There may be operational considerations such as administrative restrictions on https traffic (think intermediate content filters..et al) possibly some corporate or governmental regulations. Some corporate environment require data decryption at the perimeter to prevent information leakage ... interference with hotspot and similiar web based access systems not capable of injecting messages in https transactions. At the end of the day in my view reasons for not going https by default are likely to be quite small.
https is more resource-hungry than the normal http.
It demands more from both the servers and the clients.
If whole session is encrypted then you won't be able to use caching for static resources like images and js on proxy level eg ISP.
You should use HTTPS everywhere, but you will lose the following:
You should definitely not use SSL Compression or HTTP Compression over SSL, due to BREACH and CRIME attacks. So no compression if your response contains session or csrf identifiers. You can mitigate this by putting your static resources (images, js, css) on a cookie-less domain, and use compression there. You can also use HTML minification.
One SSL cert, one IP address, unless using SNI, which doesn't work on all browsers (old android, blackberry 6, etc).
You shouldn't host any external content on your pages that don't come over SSL.
You lose the outbound HTTP Referer header when browser goes to an HTTP page, which may or may not be a problem for you.
Well, the obvious reason is performance: all of the data will have to be encrypted by the server before transmission and then decrypted by the client upon receipt, which is a waste of time if there's no sensitive data. It may also affect how much of your site is cached.
It's also potentially confusing for end users if all the addresses use https:// rather than the familiar http://. Also, see this answer:
Why not always use https when including a js file?
https requires the server to encrypt and decrypt client requests and responses.
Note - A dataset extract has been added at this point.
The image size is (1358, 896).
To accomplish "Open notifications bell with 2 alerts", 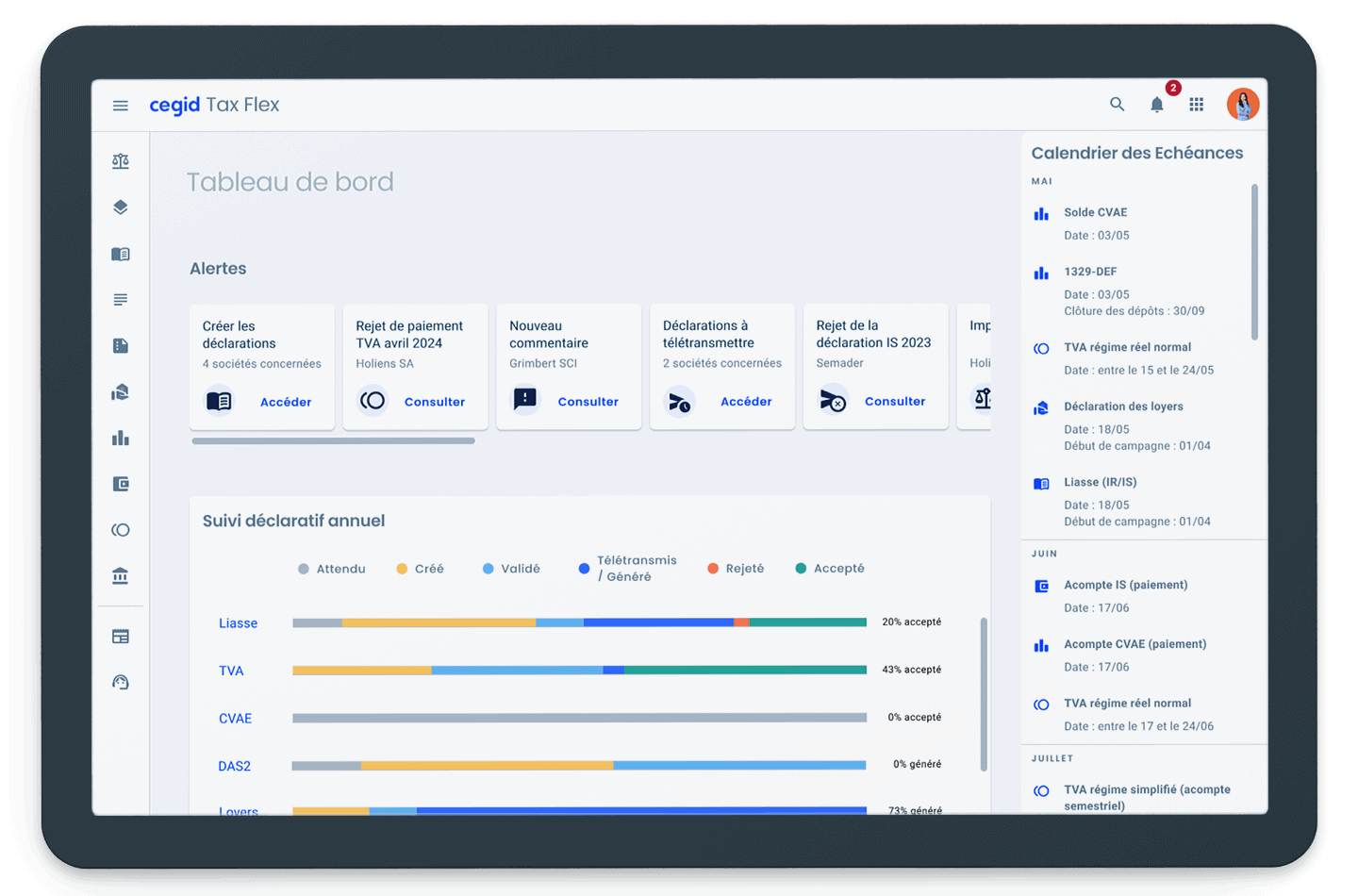I will (1157, 105).
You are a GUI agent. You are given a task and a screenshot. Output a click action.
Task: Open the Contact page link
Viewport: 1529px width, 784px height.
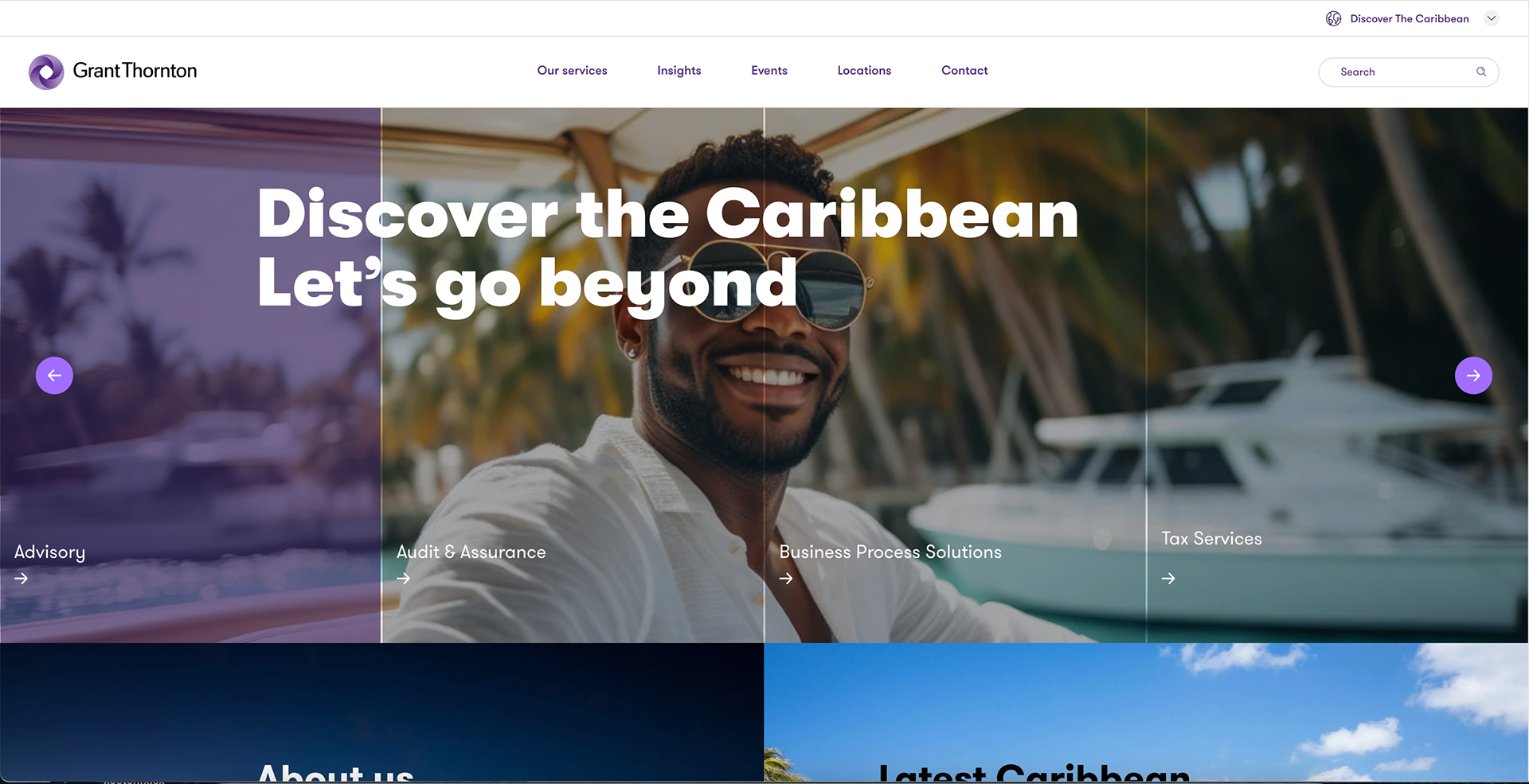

The performance impact will add up if the server is serving lots of clients. That's why most current implementations of https is limited to password authentication only. But with increasing computing power this may change, after all Gmail is using SSL for the entire site.
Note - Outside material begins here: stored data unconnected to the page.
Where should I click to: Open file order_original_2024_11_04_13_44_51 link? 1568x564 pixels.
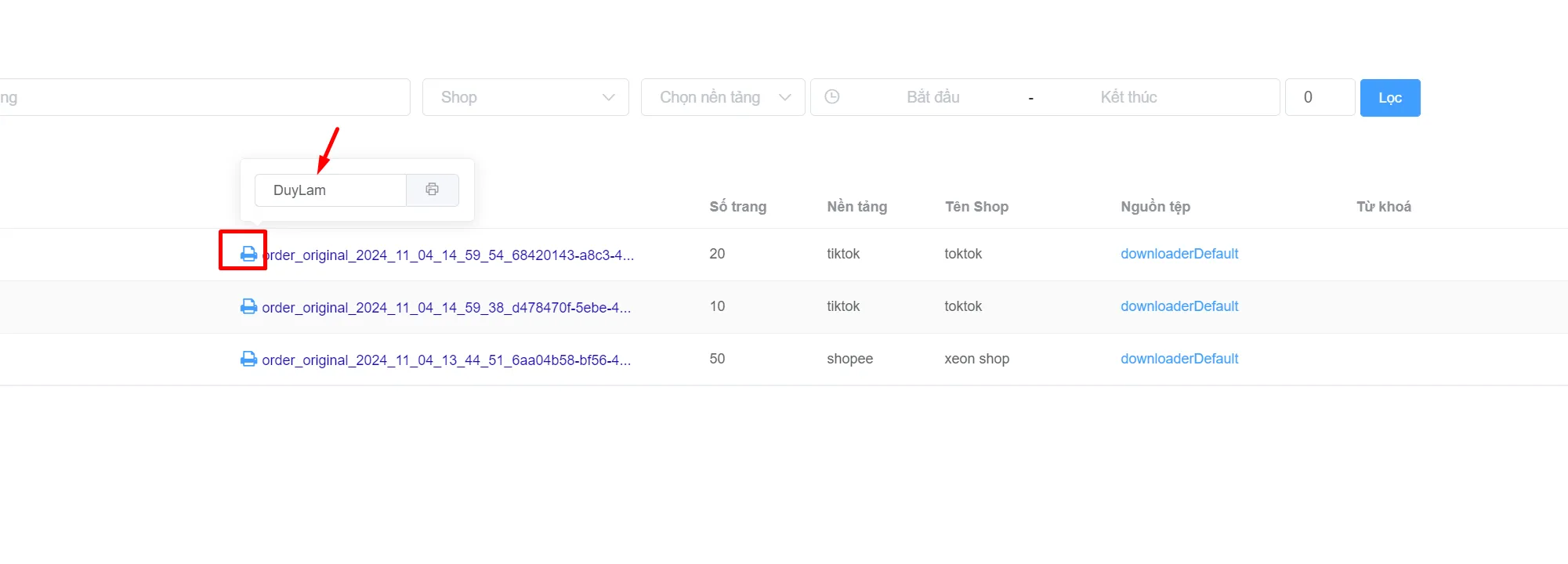[x=447, y=360]
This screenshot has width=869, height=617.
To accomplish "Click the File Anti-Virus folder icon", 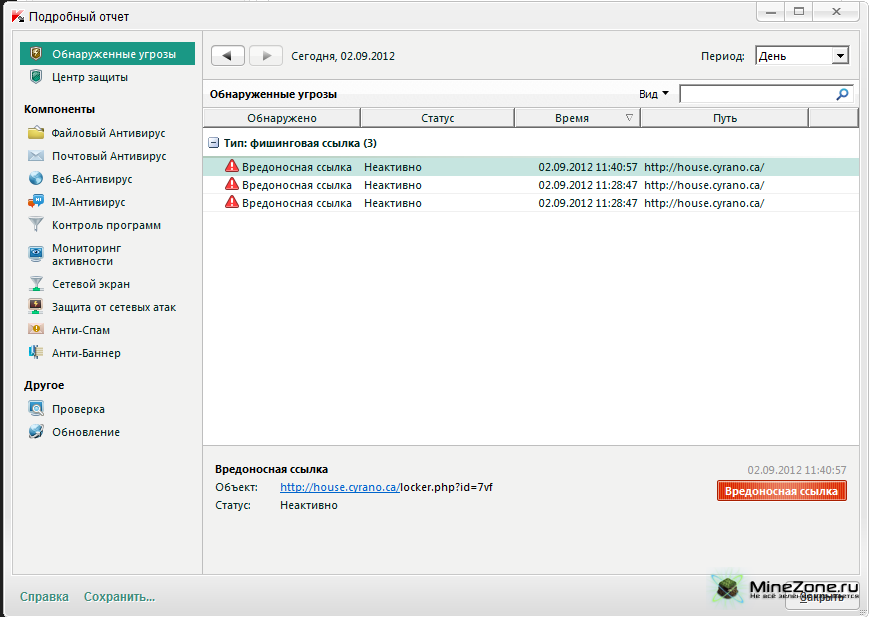I will click(x=36, y=133).
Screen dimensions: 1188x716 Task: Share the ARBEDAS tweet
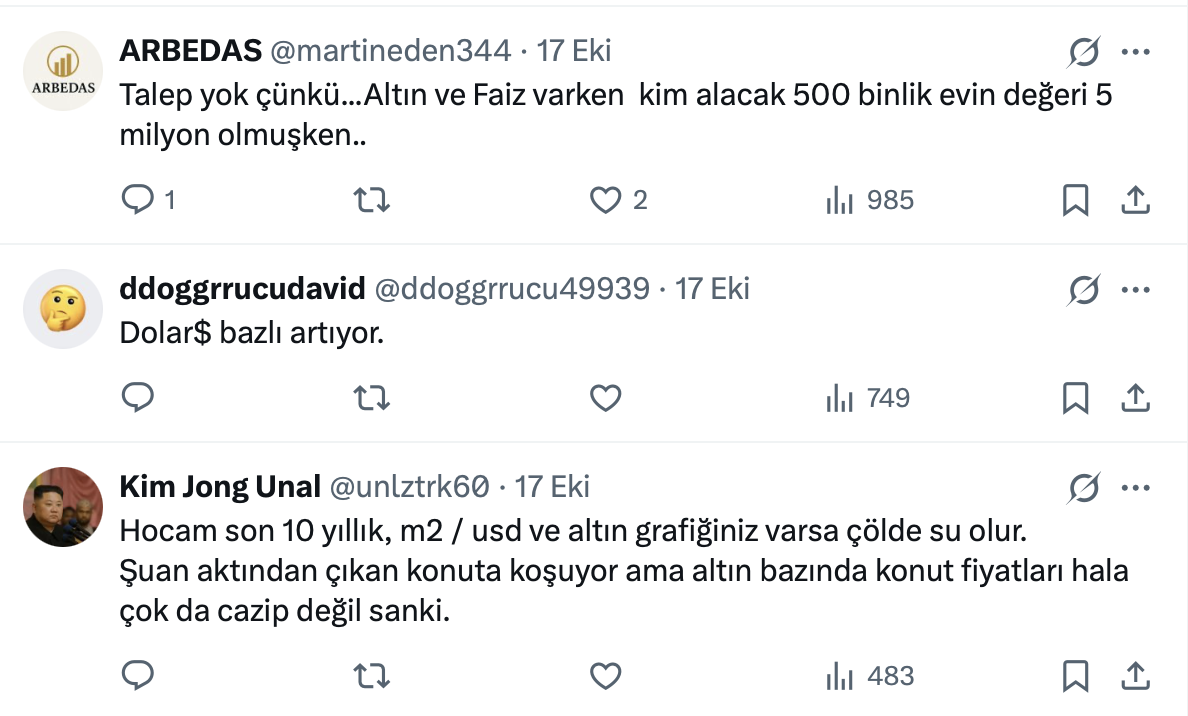[1134, 201]
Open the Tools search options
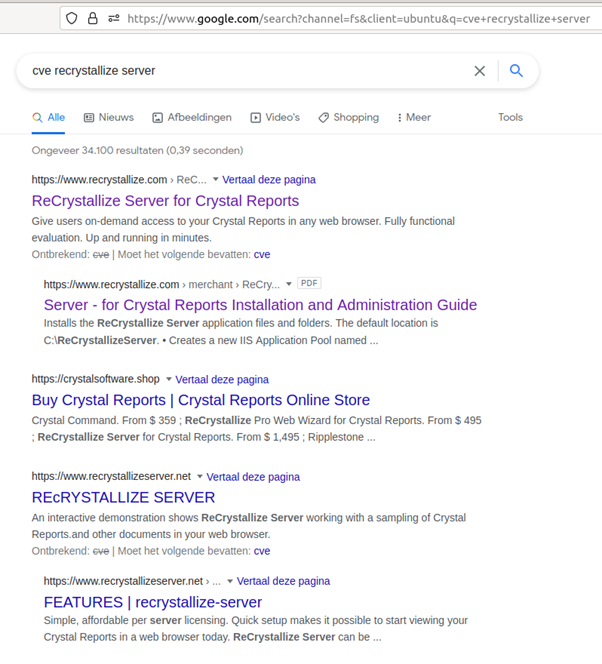 point(510,117)
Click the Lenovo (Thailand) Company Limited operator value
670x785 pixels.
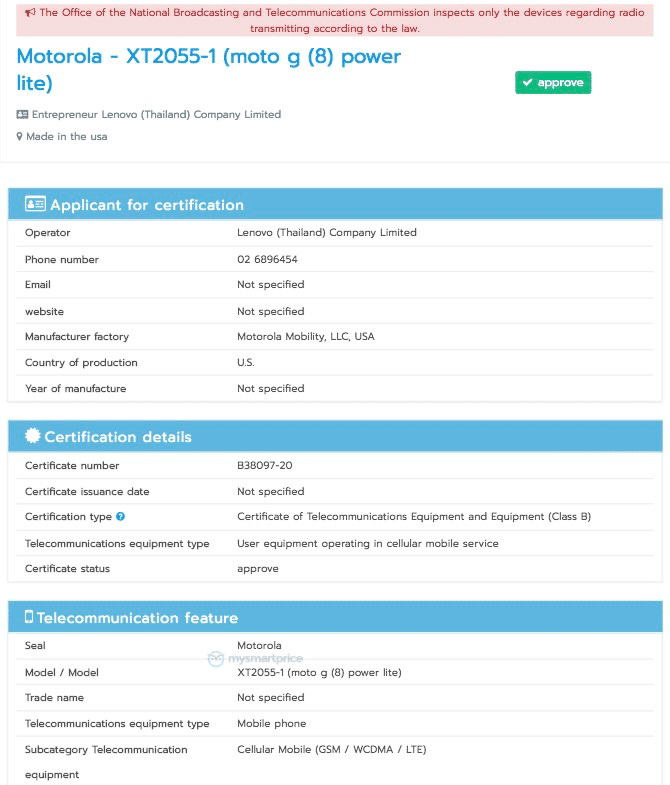(x=326, y=232)
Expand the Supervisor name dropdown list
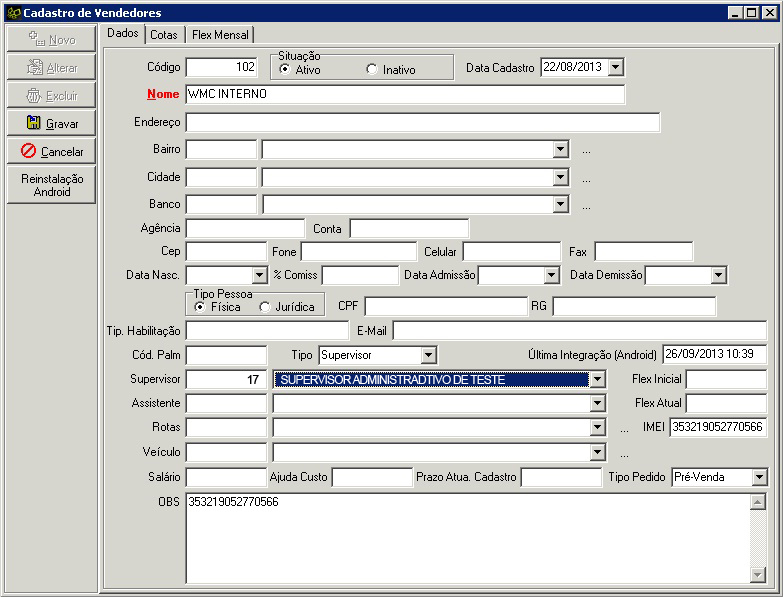This screenshot has width=783, height=597. (x=597, y=380)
In addition to WhirlWind's response, you should consider the cost and applicability of SSL certificates, access issues (it's possible, though unlikely, that a client may not be able to communicate via the SSL port), etc.
Using SSL isn't a guaranteed blanket of security. This type of protection needs to be built into the architecture of the application, rather than trying to rely on some magic bullet.
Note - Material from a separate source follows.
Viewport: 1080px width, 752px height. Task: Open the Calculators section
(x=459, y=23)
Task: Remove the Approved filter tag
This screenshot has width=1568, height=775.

I was told that on one project at our company, they found that the bandwidth taken up by SSL messages was significantly more than for plain messages. I believe someone told me it was an astounding 12 times as much data. I have not verified this myself and it sounds very high, but if there is some sort of header added to each page and most pages have a small amount of content, that may not be so far out.
That said, the hassle of going back and forth between http and https and keeping track of which pages are which seems like too much effort to me. I only once tried to build a site that mixed them and we ended up abandoning the plan when we got tripped up by complex things like pop-up windows created by Javascript getting the wrong protocol attached to them and that sort of thing. We ended up just making the whole site https as less trouble. I guess in simple cases where you just have a login screen and a payment screen that need to be protected and they're simple pages, it wouldn't be a big deal to mix-and-match.
I wouldn't worry much about the burden on the client to decrypt. Normally the client is going to be spending a lot more time waiting for data to come over the wire than it takes to process it. Until users routinely have gigabit/sec internet connections, client processing power is probably pretty irrelevant. The CPU power requried by the server to encrypt pages is a different issue. There might well be issues of it not being able to keep up with hundreds or thousands of users.
One other small point (maybe someone can verify), If a user types data into a form item such as a text box and then for some reason refreshes the page or the server crashes out for a second, the data the user entered is lost using HTTPS but is preserved using HTTP.
Note: I'm not sure if this is browser specific but it certainly happens with my Firefox browser.
windows Server 2012 with IIS 8.0 now offers SNI which is Server Name Indication which allows multiple SSL Web Applications in IIS to be hosted on one IP Address.

Cross-domain error

What is a cross-domain error?
It happens when Javascript (most of the time) try to access something which it shouldn't.
Such as if you try to read another domain's cookie, that won't work. If you try to do XMLHTTP request to another domain or protocol (HTTP > HTTPS) that won't work. Because if you can do that you can hijack, steal your visitors session in other websites.
It's security feature and now it's a standard in all browser.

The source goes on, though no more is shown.